La straniera

Scrivere te stessa significa ricordare che sei nata con rabbia e sei stata una colata lavica densa e continua, prima che la tua crosta si indurisse e si spaccasse per lasciare affiorare una specie di amore, o che la forza inutile del perdono venisse a levigarti e ad appiattire ogni tuo avvallamento. Rileggere te stessa significa inventare quello che hai passato, individuare ogni strato di cui sei composta: i cristalli di gioia o di solitudine sul fondo, le conseguenze di una memoria che è evaporata, tutto ciò che è stato scavato e poi inondato, solo per renderti conto che non è vero che il tempo guarisce: c'è una frattura che non verrà mai riempita. L'unica cosa che fa il tempo è portare con sé polvere ed erbacce, in modo che quella crepa venga ricoperta fino a trasformarsi in un paesaggio diverso, lontano, quasi fiabesco, in cui si parla un idioma che non conosci più, credibile come l'elfico.
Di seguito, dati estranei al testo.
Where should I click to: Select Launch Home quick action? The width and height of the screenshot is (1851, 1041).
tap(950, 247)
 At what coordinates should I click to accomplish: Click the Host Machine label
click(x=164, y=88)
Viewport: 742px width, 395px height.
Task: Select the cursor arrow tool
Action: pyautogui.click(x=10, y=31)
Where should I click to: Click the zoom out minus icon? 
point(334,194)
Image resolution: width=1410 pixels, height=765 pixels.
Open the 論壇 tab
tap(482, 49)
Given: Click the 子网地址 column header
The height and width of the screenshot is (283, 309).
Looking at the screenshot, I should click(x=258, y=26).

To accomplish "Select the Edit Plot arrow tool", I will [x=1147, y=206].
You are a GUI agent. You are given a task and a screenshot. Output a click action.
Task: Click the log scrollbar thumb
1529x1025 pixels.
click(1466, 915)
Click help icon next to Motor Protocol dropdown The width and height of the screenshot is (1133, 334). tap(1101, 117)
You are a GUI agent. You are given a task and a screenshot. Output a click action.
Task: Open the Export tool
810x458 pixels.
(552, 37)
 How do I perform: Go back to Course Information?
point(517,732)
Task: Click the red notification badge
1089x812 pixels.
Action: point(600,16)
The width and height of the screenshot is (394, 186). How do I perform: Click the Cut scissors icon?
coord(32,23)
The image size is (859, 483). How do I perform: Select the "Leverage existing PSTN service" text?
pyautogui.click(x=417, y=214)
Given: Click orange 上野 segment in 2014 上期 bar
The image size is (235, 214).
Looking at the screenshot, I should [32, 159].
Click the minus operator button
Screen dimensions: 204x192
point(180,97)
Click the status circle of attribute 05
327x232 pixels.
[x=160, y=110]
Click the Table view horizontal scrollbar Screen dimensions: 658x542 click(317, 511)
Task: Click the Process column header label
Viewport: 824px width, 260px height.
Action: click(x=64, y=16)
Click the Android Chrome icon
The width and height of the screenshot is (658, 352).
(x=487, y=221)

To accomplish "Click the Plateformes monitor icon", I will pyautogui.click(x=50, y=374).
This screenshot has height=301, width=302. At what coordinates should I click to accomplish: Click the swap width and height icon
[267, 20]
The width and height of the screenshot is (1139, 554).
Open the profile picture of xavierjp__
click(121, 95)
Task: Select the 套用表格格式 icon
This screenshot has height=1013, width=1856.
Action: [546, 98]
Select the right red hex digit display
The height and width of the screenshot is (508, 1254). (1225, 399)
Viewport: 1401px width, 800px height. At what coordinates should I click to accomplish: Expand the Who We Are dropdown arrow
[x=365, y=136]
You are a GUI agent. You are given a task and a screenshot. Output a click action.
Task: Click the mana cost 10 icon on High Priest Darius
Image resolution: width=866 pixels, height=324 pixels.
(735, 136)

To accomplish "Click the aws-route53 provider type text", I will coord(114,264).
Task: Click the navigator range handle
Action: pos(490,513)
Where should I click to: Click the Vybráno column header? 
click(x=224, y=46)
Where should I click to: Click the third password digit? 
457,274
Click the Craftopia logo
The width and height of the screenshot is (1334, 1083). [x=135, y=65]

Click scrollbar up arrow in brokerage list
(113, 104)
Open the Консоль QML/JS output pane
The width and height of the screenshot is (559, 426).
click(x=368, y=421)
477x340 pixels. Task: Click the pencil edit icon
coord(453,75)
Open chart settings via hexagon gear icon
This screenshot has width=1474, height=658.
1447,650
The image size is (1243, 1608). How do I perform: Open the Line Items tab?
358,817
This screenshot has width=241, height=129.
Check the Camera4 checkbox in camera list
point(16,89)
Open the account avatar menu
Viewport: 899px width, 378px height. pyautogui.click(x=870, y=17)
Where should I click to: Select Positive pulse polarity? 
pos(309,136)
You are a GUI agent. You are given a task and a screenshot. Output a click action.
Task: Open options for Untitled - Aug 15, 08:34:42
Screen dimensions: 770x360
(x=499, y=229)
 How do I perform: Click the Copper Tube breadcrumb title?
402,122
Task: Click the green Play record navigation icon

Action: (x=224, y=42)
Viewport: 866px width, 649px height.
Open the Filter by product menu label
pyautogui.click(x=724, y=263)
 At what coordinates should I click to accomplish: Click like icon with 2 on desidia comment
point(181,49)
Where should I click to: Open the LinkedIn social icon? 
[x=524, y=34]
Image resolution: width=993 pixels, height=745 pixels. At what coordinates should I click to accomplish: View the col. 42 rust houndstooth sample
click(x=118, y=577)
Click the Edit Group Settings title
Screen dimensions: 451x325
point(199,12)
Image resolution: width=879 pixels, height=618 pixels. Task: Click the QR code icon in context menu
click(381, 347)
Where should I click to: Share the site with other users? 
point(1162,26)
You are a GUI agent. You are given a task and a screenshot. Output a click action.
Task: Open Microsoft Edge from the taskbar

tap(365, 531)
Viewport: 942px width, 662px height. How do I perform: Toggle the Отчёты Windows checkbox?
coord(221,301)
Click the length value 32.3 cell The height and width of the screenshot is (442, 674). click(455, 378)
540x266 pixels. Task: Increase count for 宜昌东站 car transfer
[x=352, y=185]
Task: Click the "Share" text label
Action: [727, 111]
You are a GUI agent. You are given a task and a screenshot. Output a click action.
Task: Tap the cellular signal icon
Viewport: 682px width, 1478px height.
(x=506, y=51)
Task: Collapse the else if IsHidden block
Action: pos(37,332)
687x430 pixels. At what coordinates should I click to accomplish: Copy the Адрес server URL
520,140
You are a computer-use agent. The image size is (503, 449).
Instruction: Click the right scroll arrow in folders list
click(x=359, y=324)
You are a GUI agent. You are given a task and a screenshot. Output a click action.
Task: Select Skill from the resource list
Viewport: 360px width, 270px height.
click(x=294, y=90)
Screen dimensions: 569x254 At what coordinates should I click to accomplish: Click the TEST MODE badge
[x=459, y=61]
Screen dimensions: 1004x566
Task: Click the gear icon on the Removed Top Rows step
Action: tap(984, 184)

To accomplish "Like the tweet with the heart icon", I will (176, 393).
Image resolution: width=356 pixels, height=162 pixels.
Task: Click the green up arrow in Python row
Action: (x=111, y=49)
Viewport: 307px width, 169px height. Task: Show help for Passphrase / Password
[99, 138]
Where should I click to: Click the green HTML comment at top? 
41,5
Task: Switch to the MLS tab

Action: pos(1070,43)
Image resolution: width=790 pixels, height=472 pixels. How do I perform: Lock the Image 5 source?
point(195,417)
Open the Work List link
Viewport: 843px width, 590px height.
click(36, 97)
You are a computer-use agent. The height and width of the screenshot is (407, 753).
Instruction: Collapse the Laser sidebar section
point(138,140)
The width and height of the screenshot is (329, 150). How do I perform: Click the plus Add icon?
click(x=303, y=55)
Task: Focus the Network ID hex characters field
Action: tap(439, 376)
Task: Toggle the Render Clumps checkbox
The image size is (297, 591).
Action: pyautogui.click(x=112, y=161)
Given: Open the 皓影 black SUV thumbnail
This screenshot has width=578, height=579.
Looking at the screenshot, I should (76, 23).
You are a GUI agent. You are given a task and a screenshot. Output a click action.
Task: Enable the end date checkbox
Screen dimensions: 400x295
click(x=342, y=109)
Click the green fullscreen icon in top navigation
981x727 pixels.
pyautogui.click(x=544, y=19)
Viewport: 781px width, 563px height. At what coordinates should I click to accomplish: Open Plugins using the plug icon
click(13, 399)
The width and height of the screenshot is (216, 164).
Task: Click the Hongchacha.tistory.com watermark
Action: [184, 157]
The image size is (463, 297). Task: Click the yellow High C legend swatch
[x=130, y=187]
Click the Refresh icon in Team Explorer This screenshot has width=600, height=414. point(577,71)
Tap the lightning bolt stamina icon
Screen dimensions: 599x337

Passeggi sulle rovine della tua famiglia e ti accorgi che alcune parole sono state cancellate ma altre sono state salvate, alcune sono sparite mentre altre faranno sempre parte del tuo riverbero, e poi finalmente arrivi al margine di tuo padre e di tua madre, dopo anni in cui hai creduto che morire o impazzire fosse l'unico modo per essere alla loro altezza. E lì capisci che tutto nel tuo sangue è un richiamo, e tu sei solo l'eco di una mitologia anteriore.